Kulisy działań Brukseli wobec Polski. "Wałęsa tak powiedział"
Zdaniem eurodeputowanego Jacka Saryusz-Wolskiego dwie rezolucje Parlamentu Europejskiego z kwietnia i września 2016 r., krytyczne wobec polskich władz, były pisane przez członków opozycji. Dodał, że swoją rolę odegrał w tej sprawie także były prezydent Lech Wałęsa.
22.09.2017 | aktual.: 25.03.2022 13:12
- Dwie fatalne rezolucje PE były pisane rękoma polskiej totalnej opozycji. Ja to wiem, nawet mogę powiedzieć, w którym pokoju to było pisane - powiedział Saryusz-Wolski na antenie TVP.
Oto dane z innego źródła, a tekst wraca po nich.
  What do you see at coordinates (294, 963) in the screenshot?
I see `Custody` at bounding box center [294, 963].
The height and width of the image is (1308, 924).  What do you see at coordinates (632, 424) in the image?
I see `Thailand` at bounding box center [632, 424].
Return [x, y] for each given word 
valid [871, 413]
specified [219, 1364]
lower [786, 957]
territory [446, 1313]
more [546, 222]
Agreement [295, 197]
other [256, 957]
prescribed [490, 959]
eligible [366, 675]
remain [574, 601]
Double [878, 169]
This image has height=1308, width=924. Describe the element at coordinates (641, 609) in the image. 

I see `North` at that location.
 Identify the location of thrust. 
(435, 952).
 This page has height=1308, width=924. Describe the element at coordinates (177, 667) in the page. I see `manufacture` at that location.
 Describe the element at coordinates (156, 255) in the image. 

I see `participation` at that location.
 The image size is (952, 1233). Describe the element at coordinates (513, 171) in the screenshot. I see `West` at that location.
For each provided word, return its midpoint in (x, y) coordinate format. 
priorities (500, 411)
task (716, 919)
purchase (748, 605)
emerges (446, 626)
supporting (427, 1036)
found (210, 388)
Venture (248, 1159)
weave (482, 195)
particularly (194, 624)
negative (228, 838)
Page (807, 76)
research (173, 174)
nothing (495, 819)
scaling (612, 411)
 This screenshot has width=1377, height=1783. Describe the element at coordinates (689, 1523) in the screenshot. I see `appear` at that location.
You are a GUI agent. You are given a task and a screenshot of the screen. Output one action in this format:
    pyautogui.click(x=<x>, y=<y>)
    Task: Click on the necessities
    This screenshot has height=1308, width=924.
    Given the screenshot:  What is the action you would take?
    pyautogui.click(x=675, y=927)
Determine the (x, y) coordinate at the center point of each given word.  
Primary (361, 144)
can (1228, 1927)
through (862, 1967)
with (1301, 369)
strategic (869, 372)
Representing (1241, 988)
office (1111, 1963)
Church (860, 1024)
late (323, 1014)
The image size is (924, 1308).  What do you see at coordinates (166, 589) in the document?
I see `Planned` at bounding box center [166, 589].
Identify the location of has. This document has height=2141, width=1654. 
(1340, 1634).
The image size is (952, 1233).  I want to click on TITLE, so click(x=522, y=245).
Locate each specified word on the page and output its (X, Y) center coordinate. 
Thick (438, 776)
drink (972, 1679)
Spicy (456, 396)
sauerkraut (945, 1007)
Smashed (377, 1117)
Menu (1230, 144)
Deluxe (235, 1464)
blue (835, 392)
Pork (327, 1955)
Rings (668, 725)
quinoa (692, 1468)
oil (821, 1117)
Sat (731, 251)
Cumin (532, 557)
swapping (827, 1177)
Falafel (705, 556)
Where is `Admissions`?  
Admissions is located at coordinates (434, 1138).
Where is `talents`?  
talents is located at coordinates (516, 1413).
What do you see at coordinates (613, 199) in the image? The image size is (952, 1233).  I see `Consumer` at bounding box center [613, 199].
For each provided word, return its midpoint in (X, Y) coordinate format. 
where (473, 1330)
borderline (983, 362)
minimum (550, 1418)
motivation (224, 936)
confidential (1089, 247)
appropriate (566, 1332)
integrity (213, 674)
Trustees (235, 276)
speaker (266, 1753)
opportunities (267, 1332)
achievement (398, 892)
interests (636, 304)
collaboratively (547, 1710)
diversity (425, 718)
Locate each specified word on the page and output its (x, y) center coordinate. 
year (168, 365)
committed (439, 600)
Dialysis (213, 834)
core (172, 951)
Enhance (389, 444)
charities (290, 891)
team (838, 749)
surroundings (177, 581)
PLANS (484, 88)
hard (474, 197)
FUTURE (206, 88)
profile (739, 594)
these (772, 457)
Jego zdaniem Komisja Europejska nie odważyłaby się działać, gdyby nie miała wsparcia opozycji, "która te wszystkie treści przekazywała i błagała komisarzy o podjęcie interwencji".
Saryusz-Wolski twierdzi, że miał w tym swój udział również były prezydent Lech Wałęsa. - Starłem się kiedyś z wiceszefem KE Fransem Timmermansem i obalałem jego argumenty. Kiedy wszystkie upadły, stwierdził: "ale mnie tak powiedział Lech Wałęsa" - tłumaczył europoseł.
Decyzja ws. sankcji?
Według niego dążenie KE do zastosowania przeciw Polsce art. 7. Traktatu o Unii Europejskiej - mówiącego o nakładaniu sankcji na państwo członkowskie za naruszenie wartości UE - nie powiedzie się.
- Docelowo KE czeka fiasko, bo artykuł 7. wymaga jednomyślnego stanowiska Rady Europejskiej, a tego stanowiska nie będzie. Celem samym w sobie nie jest złapanie króliczka, ale gonienie go. To "grillowanie" jest groźne, ponieważ obdziera kraj z dobrego wizerunku i przyczepia do niego czarne łaty - powiedział europoseł w programie "Warto rozmawiać" w TVP1.
W ocenie Saryusza-Wolskiego Unia Europejska szuka sobie "chłopca do bicia", którymi miałyby być Polska i Węgry.